Una tarde, al salir de la biblioteca tras una sesión de estudio, Sofía decidió dar un pequeño paseo antes de volver a casa. Al pasar por el polideportivo, vio a Luciano recogiendo balones. Estaba terminando el entrenamiento y, distraído durante la sesión, ahora le tocaba ordenar todo.

—Hola… ¿quieres que te ayude? —preguntó, acercándose con una sonrisa.
—¡Eh… hola! —dijo Luciano, sorprendido pero encantado—. Sí, claro, gracias. No es obligatorio, pero se agradece la compañía.

Mientras guardaban los balones juntos, Luciano tuvo una idea: enseñarle a encestar.

—Oye… ¿quieres que te enseñe a encestar? —preguntó, señalando la canasta.
—¿Yo? —rió Sofía—. No creo que salga bien.
—Confía en mí —dijo él con una sonrisa—. Solo sigue mis indicaciones.

Se puso detrás de ella para guiarle los movimientos, ajustando sus manos a las de Sofía mientras le enseñaba a lanzar. La diferencia de altura entre ellos era abrumadora: ella apenas le llegaba al pecho y él podía sentir su perfume cada vez que se inclinaba un poco hacia ella.

—Ahora, suelta el balón así —dijo Luciano, colocando suavemente sus manos sobre las de Sofía—. Así, más relajada…

El contacto fue suficiente para que ambos sintieran una electricidad instantánea: un cosquilleo que subía por los brazos y hacía que Sofía se sonrojara. Por un instante, todo lo demás desapareció.

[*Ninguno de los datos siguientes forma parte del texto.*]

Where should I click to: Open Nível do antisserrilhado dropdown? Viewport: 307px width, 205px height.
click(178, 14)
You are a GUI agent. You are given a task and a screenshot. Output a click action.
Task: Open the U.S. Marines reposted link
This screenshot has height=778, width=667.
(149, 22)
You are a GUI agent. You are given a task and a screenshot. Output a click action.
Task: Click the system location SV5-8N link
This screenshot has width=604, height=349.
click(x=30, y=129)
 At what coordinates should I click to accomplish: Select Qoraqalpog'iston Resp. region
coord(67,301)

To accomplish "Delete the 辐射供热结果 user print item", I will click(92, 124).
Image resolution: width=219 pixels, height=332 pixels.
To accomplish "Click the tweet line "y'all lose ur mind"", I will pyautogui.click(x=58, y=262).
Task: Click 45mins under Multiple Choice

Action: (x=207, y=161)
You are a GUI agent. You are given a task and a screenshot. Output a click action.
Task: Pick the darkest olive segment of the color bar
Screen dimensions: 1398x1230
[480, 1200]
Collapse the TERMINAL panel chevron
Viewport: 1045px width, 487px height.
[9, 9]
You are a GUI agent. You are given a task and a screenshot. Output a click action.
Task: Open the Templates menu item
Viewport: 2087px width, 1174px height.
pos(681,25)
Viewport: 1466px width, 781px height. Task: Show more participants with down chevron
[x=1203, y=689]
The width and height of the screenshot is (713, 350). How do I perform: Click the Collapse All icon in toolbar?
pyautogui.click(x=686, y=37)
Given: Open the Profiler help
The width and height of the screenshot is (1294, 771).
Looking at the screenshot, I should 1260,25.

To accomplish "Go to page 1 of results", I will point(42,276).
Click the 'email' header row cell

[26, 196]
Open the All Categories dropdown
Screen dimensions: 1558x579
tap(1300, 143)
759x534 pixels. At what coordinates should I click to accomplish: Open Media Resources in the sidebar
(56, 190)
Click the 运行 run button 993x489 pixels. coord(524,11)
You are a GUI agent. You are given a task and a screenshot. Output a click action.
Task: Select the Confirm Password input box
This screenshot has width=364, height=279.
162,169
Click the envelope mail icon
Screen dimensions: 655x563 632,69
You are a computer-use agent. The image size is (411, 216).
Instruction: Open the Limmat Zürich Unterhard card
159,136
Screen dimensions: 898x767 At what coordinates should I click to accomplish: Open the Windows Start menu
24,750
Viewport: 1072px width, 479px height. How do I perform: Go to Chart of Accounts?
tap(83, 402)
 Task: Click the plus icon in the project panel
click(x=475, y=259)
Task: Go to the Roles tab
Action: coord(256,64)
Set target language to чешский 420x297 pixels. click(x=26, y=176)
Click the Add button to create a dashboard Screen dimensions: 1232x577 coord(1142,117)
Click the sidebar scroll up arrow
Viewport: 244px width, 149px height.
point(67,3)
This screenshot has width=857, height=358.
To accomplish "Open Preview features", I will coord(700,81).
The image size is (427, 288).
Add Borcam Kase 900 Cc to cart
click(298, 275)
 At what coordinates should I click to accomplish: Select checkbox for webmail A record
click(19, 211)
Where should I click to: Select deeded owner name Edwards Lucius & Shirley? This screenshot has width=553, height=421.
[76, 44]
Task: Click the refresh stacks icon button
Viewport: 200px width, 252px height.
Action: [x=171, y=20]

—¡Perfecto! —exclamó Luciano cuando lanzó el balón con éxito—. Lo estás haciendo genial.
Sofía sonrió, con un poco de nervios y diversión mezclados:
—Vaya… nunca pensé que encestaría… y menos así.
—Todo es cuestión de práctica —respondió él, divertido—. Y tal vez un poco de ayuda extra —añadió, con un guiño mientras retiraba las manos suavemente, aunque ambos seguían sintiendo la cercanía.

Ese momento casual, lleno de risas y enseñanzas, los acercó más que cualquier conversación. Sofía comprendió que, aunque el pueblo le resultara extraño, momentos como ese hacían que empezara a sentirse parte de él… y que Luciano tenía el poder de volver cada instante especial.

Luciano recogió el balón tras el enceste y se lo devolvió con una sonrisa traviesa.
—¿Otra vez? —preguntó.
—Está bien… pero no prometo nada —rió Sofía, divertida, mientras lo tomaba entre sus manos.

Él volvió a colocarse detrás de ella, corrigiendo su postura con calma. Sus dedos rozaban los de ella al acomodar el balón, y Sofía no pudo evitar reírse nerviosa, girándose apenas para mirarlo. Fue un movimiento mínimo, pero suficiente para que quedaran a un centímetro de distancia.